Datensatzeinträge
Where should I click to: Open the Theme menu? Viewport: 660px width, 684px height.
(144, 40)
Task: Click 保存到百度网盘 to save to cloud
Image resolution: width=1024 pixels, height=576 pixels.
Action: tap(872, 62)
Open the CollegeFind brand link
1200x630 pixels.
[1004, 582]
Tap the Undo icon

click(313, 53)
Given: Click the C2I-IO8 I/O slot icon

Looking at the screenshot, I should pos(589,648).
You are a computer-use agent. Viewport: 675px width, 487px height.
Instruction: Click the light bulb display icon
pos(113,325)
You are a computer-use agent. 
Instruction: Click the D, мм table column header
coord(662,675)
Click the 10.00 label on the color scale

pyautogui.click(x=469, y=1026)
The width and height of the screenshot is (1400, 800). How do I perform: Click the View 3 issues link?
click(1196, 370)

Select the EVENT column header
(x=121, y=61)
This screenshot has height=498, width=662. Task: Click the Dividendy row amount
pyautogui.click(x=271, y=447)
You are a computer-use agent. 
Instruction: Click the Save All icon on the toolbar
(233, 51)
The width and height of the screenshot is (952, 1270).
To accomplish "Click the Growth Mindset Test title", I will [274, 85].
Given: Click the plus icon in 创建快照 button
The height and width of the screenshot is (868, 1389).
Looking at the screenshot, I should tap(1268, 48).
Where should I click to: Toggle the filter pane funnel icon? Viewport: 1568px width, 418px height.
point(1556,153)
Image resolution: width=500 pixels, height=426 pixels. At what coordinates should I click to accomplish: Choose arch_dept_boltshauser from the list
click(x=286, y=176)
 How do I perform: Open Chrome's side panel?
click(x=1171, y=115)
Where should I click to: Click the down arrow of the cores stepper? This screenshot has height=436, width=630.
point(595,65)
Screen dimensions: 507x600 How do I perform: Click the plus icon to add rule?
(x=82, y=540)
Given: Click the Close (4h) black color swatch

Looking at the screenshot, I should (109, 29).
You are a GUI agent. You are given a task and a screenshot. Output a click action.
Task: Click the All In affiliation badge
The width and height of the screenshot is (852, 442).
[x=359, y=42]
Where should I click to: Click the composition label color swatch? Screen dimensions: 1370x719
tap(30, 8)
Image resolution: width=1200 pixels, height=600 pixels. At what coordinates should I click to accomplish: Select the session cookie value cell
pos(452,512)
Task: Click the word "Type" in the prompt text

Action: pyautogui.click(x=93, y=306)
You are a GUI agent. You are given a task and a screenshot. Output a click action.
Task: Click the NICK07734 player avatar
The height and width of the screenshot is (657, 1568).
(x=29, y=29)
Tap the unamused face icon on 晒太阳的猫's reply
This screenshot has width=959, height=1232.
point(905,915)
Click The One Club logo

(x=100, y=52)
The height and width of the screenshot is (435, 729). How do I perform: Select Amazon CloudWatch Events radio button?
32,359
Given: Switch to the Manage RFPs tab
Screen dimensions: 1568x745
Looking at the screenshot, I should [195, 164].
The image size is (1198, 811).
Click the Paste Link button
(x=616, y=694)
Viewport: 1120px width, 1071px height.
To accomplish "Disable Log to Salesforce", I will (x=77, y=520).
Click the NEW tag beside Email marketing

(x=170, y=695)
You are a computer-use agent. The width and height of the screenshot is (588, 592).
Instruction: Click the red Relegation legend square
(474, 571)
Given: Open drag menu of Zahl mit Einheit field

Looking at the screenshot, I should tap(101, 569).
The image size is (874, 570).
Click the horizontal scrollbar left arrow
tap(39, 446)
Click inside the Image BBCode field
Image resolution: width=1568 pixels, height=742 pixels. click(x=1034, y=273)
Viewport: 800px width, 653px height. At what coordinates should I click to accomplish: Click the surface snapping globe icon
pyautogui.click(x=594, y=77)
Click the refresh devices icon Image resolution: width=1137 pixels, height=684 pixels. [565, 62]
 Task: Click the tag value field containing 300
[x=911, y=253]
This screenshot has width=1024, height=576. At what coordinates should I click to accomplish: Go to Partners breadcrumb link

- **Aufgabenstellung**
Benenne in den Einträgen vom Anfang bis einschließlich der Zeile mit "Looking at the screenshot, I should pos(589,648)." "Undo" in "Redo" um. Gib diese Zeilen sonst unverändert wieder.

- **Lösung**
Where should I click to: Open the Theme menu? Viewport: 660px width, 684px height.
(144, 40)
Task: Click 保存到百度网盘 to save to cloud
Image resolution: width=1024 pixels, height=576 pixels.
Action: tap(872, 62)
Open the CollegeFind brand link
1200x630 pixels.
[1004, 582]
Tap the Redo icon

click(313, 53)
Given: Click the C2I-IO8 I/O slot icon

Looking at the screenshot, I should pos(589,648).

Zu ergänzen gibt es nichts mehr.